スニーカーの種類とサイズの合わせ方。選び方とおすすめブランド

2019.09.15

スニーカーは、メンズファッションのカジュアルコーデにおいて、いまや欠かせないアイテムです。しかし、数多くの種類があるため、選び方の基準が分からない人も多いでしょう。スニーカーの基礎知識や選び方などを解説し、おすすめのブランドを紹介します。

スニーカーの基礎知識

スニーカーとはどんな履物なのか、基礎知識と歴史を理解しましょう。

そもそもスニーカーとは?

スニーカーとは、ゴム素材を靴底に使用した、布製もしくは皮革製の運動靴を総称して使われる言葉です。
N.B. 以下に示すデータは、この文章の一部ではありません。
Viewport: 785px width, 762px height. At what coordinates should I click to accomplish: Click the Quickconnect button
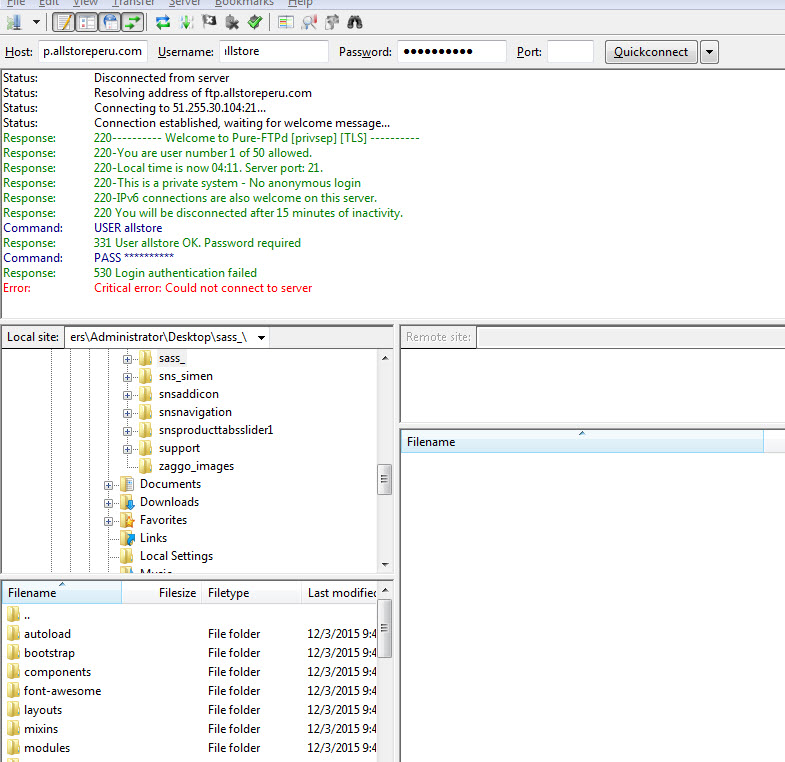tap(651, 52)
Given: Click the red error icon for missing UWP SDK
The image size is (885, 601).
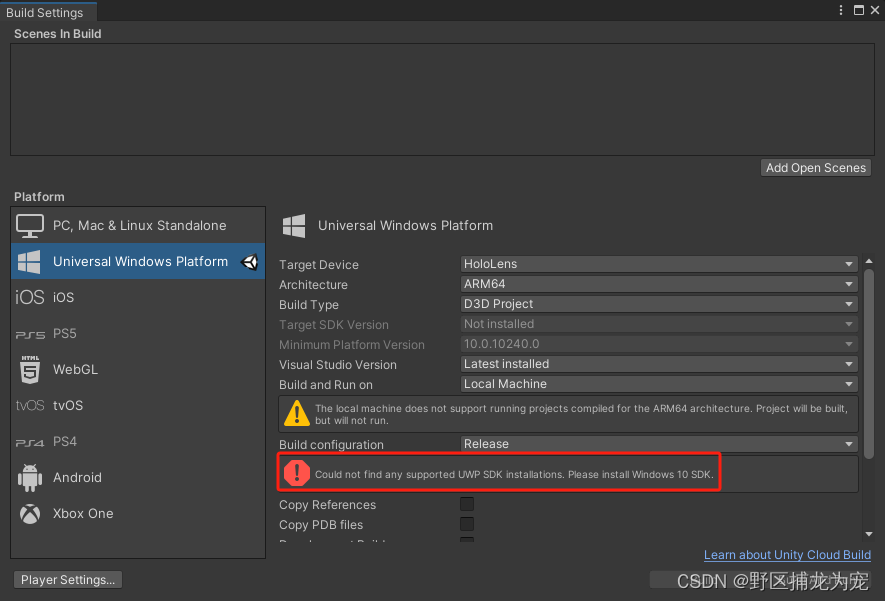Looking at the screenshot, I should click(297, 474).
音を立てずに歩ける静かな靴、背後から忍び寄れる靴というイメージをセールスポイントとした背景があり、『忍び寄る』という意味の英語『Sneak』を語源としています。

大半のスニーカーは、足を覆う部分に柔らかい布やレザーなどを使用し、ソール部分には利用シーンに合わせた適度な摩擦を得られる素材が使われています。

また、足首の固定用にストラップが付いているハイカットタイプや、吸汗のためにタオル生地などでライナーが作られているタイプもあり、種類が豊富なことも特徴です。

スニーカーが生まれたのはいつ?

19世紀後半にゴムの弾力化技術が確立され、同時にゴムと他素材の接着法も確立されたことにより、スニーカーの原型ともいえるスポーツ用のゴム底運動靴が開発されました。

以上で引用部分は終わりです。